* [Source text]:
▬▬▬▬▬▬
At long last jules and I have managed to submit the written version of a talk that I have given (bits of) no fewer than four times over the last few years (at NCAR, UKMO/HC, Schloss Ringberg and EGU). It had to get re-written several times and sit at the back of my mind on long bike rides and runs before it became acceptably coherent (to us, at least). I’m curious as to what people will think of it – it seemed to go down ok at the talks but sometimes it’s hard to tell…

The topic is "independence" as it pertains to both the understanding of ensembles such as CMIPn, and also to constraints on climate sensitivity. Our main point overall is that if you want to talk about independence in any context, you really need to present a mathematical/statistical formalisation that relates directly to the standard probabilistic definition: events A and B are independent iff P(A,B) = P(A)P(B). That is, the probability of both A and B is the probability of A multiplied by the probability of B. This generalises to conditional independence: events A and B are conditionally independent given S iff P(A,B|S) = P(A|S)P(B|S). A more practically useful (but mathematically equivalent) formulation is that events A and B are conditionally independent given S iff P(A|S) = P(A|B,S) – that is, if the conditional probability of A given both S and B is the same as the conditional probability of A given S. What this means in practice to an individual researcher is that, starting from their (probabilistic) prediction of A given knowledge of S, conditional independence of A and B rests on whether knowledge of B, in addition to knowing S, does or does not change their prediction of A. While this is no more than elementary probability theory, it seems to be an intuitively attractive way of addressing the question, eg in the case where A and B are observational constraints on the equilibrium climate sensitivity S. A point we also make in the paper is that these P()s are fundamentally subjective things just as much as a Bayesian prior is – there is no way of validating what observations should be seen in the case where S takes a value different from the real world, this counterfactual can only really exist in our heads and not in reality. In practice we often use models for this, which are themselves subjective creations, and in the paper we present an example to show how independence and non-independence of constraints can be investigated in the context of a toy model.

As for the question of model independence, the notation may be easier to interpret if we change the symbols and write something like P(M1|T) = P(M1|M2,T). This equation asserts that the models M1 and M2 are conditionally independent given the truth T. This is essentially the foundation of the truth-centred approach, and it would be great if true, but clearly many analyses of the models in CMIP ensembles have shown that it is not reasonable. An alternative conditional independence formulation, which we think is more relevant and interesting, is whether models are independent,

*conditional on the distribution of models*. We illustrate how this does seem to encapsulate much of the discussion of model similarity, in that models from different research centres seem independent whereas pairs of models from the same research centres do not, according to a fairly straightforward analysis of model similarity.
It is quite possible – likely – that some others will be able to improve on how we’ve tried to define independence, but our point was really to argue that in principle we must use a mathematical foundation in order to make any meaningful progress – and also observe that mathematical definitions do exist which seem to match at least some real-world usage reasonably well.

## 12 comments:

I think the first comma on line 6 is redundant.

Well done on reading that far :-)
▬▬▬▬▬▬
* [Task details]:
Based on the post on independence above, decide whether each statement agrees with it. Answer yes or no for each, and quote the words from the post that decide it. (a) The talk had been given, at least in part, at four different venues. (b) The authors regard the truth-centred approach as reasonable for CMIP ensembles. (c) Their analysis found that pairs of models from the same research center seem independent.

* [Material provided]:
▬▬▬▬▬▬
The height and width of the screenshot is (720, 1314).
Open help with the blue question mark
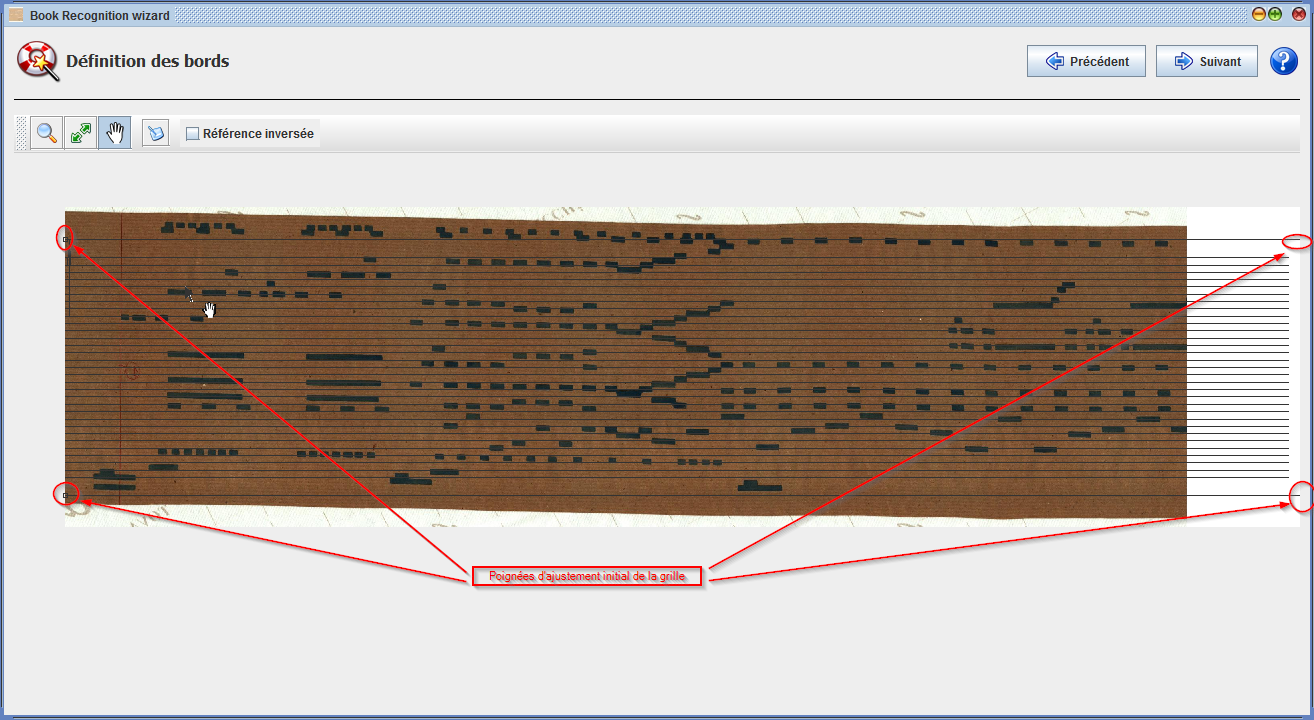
▬▬▬▬▬▬
* [Answer to the task]:
(a) Yes: "a talk that I have given (bits of) no fewer than four times over the last few years (at NCAR, UKMO/HC, Schloss Ringberg and EGU)"
(b) No: "clearly many analyses of the models in CMIP ensembles have shown that it is not reasonable"
(c) No: "models from different research centres seem independent whereas pairs of models from the same research centres do not"